Given that quite a number of amateur astronomers now use “affordable” CCD cameras to capture what their telescope sees for posting on the web, does ultimate CCD camera performance still matters?
By: Ringo Bones
Once upon a time – or at least back in the 1970s and very early 1990s from my perspective – amateur astronomers used to rely on their handy film-based cameras with selectable exposure times to capture wonderful photos of what their home-based astronomy telescope set-up had seen. Then, digital Charged-Coupled Device cameras (CCD cameras) became low enough in retail price to pose serious competition to the humble film-based camera with selectable exposure times. As of late, given that CCD cameras capture what they “see” in digital form – as in format – quite a number of amateur astronomers had been busy posting / uploading what their astronomical telescope had seen on the web and / or their respective social network accounts – i.e. Facebook. But does the ultimate quality of your “affordable” CCD camera currently connected to you backyard telescope really matters?
The plain truth is, the quality of your imaging system – i.e. your backyard astronomical telescope and affordable CCD camera set-up – is fundamental to the quality of your results. Since the proliferation of back-illuminated grade one CCD cameras on the market aimed at amateur astronomers, the issue of quantum efficiency has more than ever became the selling point in the entry-level price point of CCD cameras for astronomical telescope use. But why is quantum efficiency so important by the way?

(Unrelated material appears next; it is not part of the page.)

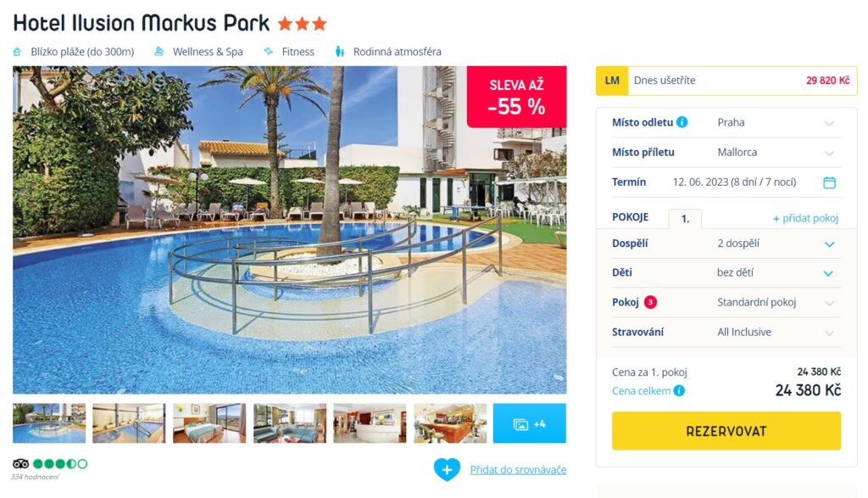Click the + přidat pokoj link
This screenshot has height=498, width=868.
pyautogui.click(x=805, y=218)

Quantum efficiency or QE is a measure of how much light gathered – typically by the front-end optics of your astronomical telescope – actually gets converted to charge in a typical CCD chip of a CCD camera. If your CCD camera has a rated peak QE of 85%, then it means that 85 out of every 100 photons striking the CCD get counted.

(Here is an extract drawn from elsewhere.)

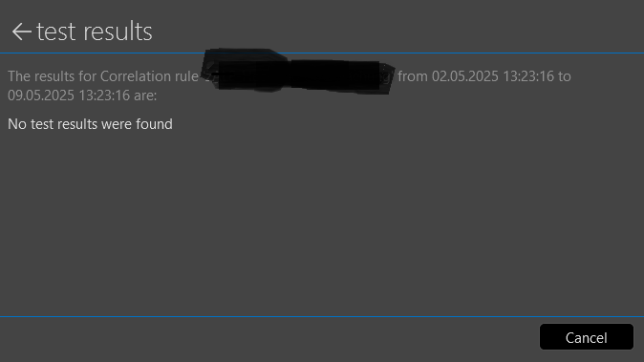Click the empty results area under the message

[x=322, y=224]
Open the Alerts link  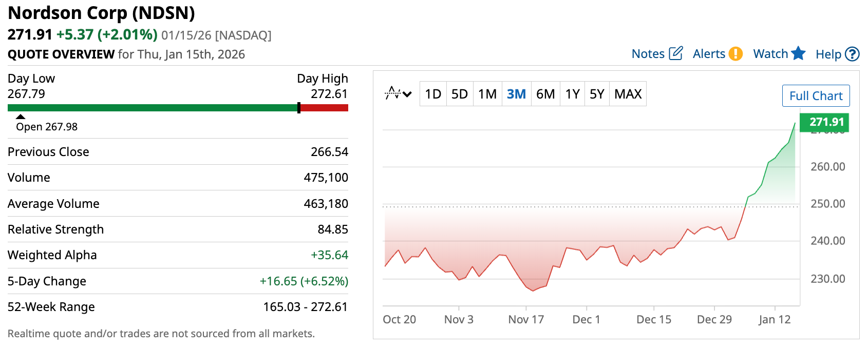[709, 54]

In practice, typical front-illuminated CCD cameras have a much lesser quantum efficiency than back-illuminated CCD cameras. Front-illuminated CCD cameras have a typical quantum efficiency of around 25% to 45%. And front-illuminated CCD cameras are also quite inefficient in the blue end of the visible spectrum where their quantum efficiency falls to a mere 5%, while a typical back-illuminated CCD camera only falls off to 70%.
During the latter half of the 1980s, mechanical sophistication – i.e. the expensive bits of your backyard astronomical telescope set up like optics and the related support systems – can already be replaced by relatively low-cost electronics, thus bringing enormous cost savings resulting in reduced exposure times brought about by a CCD camera with much higher quantum efficiency can be a boon for the amateur astronomer on a budget.

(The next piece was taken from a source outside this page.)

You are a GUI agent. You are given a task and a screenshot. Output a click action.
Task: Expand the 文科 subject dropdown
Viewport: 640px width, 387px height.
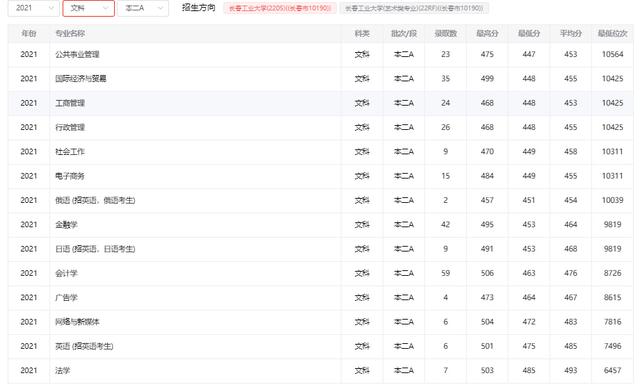[89, 8]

A shorter exposure time means lesser reliance on your astronomical telescope’s rather expensive mechanical systems – i.e. low-cost telescopes usually use low-cost mechanical systems. Better sensitivity via use of CCD cameras with higher QE means a smaller aperture can now accomplish what a larger – and pricier – telescope would before. Using a CCD camera with higher quantum efficiencies also allows you to image fainter objects in a shorter time, allowing you to image more objects per night using the backyard astronomy telescope set-up that you currently have. So buy the best-performing CCD camera for your astronomical telescope that you can comfortably afford to attain amateur astronomy bliss.